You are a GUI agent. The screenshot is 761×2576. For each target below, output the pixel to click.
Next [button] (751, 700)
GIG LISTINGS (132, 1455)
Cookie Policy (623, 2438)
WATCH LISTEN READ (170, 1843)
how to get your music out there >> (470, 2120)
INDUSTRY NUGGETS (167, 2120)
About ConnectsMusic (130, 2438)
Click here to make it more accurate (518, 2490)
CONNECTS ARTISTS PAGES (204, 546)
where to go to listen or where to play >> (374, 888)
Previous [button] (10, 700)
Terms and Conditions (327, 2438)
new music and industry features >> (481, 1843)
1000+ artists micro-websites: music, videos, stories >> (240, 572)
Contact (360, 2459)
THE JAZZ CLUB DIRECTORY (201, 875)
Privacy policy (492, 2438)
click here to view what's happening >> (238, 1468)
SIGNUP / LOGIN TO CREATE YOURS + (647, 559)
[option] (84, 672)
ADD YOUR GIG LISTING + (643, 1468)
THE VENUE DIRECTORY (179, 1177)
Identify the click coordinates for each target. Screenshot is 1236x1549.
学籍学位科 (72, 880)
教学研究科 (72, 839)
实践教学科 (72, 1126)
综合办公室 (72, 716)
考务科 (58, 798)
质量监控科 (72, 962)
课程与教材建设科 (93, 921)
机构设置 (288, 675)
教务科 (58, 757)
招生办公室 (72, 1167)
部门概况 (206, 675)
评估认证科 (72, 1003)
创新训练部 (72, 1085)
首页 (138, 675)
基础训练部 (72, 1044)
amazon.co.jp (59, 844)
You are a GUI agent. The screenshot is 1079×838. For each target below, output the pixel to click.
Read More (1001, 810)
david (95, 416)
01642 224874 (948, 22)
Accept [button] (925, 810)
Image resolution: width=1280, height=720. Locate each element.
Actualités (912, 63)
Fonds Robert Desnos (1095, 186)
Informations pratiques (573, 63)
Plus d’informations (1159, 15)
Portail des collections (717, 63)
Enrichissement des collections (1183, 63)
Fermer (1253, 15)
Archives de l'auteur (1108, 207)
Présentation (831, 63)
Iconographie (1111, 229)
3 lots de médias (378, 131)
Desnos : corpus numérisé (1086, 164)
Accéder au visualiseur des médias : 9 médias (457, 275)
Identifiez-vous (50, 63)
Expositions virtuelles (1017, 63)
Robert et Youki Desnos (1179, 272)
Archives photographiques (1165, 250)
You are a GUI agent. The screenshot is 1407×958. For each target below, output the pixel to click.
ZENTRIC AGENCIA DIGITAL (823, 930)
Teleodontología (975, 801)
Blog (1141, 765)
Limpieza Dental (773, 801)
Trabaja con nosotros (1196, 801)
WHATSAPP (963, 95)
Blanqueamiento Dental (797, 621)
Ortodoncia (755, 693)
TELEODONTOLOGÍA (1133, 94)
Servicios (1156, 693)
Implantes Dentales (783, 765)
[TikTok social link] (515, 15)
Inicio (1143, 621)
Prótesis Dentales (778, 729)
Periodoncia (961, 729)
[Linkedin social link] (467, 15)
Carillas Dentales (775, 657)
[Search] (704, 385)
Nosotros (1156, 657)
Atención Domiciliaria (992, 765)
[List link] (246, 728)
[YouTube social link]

#### [Work to be completed]
Rewrite all of the rows above as a numbered list, skipping any blank lines.

#### [Exercise answer]
1. You are a GUI agent. The screenshot is 761×2576. For each target below, output the pixel to click.
2. Next [button] (751, 700)
3. GIG LISTINGS (132, 1455)
4. Cookie Policy (623, 2438)
5. WATCH LISTEN READ (170, 1843)
6. how to get your music out there >> (470, 2120)
7. INDUSTRY NUGGETS (167, 2120)
8. About ConnectsMusic (130, 2438)
9. Click here to make it more accurate (518, 2490)
10. CONNECTS ARTISTS PAGES (204, 546)
11. where to go to listen or where to play >> (374, 888)
12. Previous [button] (10, 700)
13. Terms and Conditions (327, 2438)
14. new music and industry features >> (481, 1843)
15. 1000+ artists micro-websites: music, videos, stories >> (240, 572)
16. Contact (360, 2459)
17. THE JAZZ CLUB DIRECTORY (201, 875)
18. Privacy policy (492, 2438)
19. click here to view what's happening >> (238, 1468)
20. SIGNUP / LOGIN TO CREATE YOURS + (647, 559)
21. [option] (84, 672)
22. ADD YOUR GIG LISTING + (643, 1468)
23. THE VENUE DIRECTORY (179, 1177)
24. Identify the click coordinates for each target. Screenshot is 1236x1549.
25. 学籍学位科 (72, 880)
26. 教学研究科 (72, 839)
27. 实践教学科 (72, 1126)
28. 综合办公室 (72, 716)
29. 考务科 (58, 798)
30. 质量监控科 (72, 962)
31. 课程与教材建设科 (93, 921)
32. 机构设置 (288, 675)
33. 教务科 (58, 757)
34. 招生办公室 (72, 1167)
35. 部门概况 (206, 675)
36. 评估认证科 (72, 1003)
37. 创新训练部 (72, 1085)
38. 首页 (138, 675)
39. 基础训练部 (72, 1044)
40. amazon.co.jp (59, 844)
41. You are a GUI agent. The screenshot is 1079×838. For each target below, output the pixel to click.
42. Read More (1001, 810)
43. david (95, 416)
44. 01642 224874 (948, 22)
45. Accept [button] (925, 810)
46. Image resolution: width=1280, height=720. Locate each element.
47. Actualités (912, 63)
48. Fonds Robert Desnos (1095, 186)
49. Informations pratiques (573, 63)
50. Plus d’informations (1159, 15)
51. Portail des collections (717, 63)
52. Enrichissement des collections (1183, 63)
53. Fermer (1253, 15)
54. Archives de l'auteur (1108, 207)
55. Présentation (831, 63)
56. Iconographie (1111, 229)
57. 3 lots de médias (378, 131)
58. Desnos : corpus numérisé (1086, 164)
59. Accéder au visualiseur des médias : 9 médias (457, 275)
60. Identifiez-vous (50, 63)
61. Expositions virtuelles (1017, 63)
62. Robert et Youki Desnos (1179, 272)
63. Archives photographiques (1165, 250)
64. You are a GUI agent. The screenshot is 1407×958. For each target below, output the pixel to click.
65. ZENTRIC AGENCIA DIGITAL (823, 930)
66. Teleodontología (975, 801)
67. Blog (1141, 765)
68. Limpieza Dental (773, 801)
69. Trabaja con nosotros (1196, 801)
70. WHATSAPP (963, 95)
71. Blanqueamiento Dental (797, 621)
72. Ortodoncia (755, 693)
73. TELEODONTOLOGÍA (1133, 94)
74. Servicios (1156, 693)
75. Implantes Dentales (783, 765)
76. [TikTok social link] (515, 15)
77. Inicio (1143, 621)
78. Prótesis Dentales (778, 729)
79. Periodoncia (961, 729)
80. [Linkedin social link] (467, 15)
81. Carillas Dentales (775, 657)
82. [Search] (704, 385)
83. Nosotros (1156, 657)
84. Atención Domiciliaria (992, 765)
85. [List link] (246, 728)
86. [YouTube social link]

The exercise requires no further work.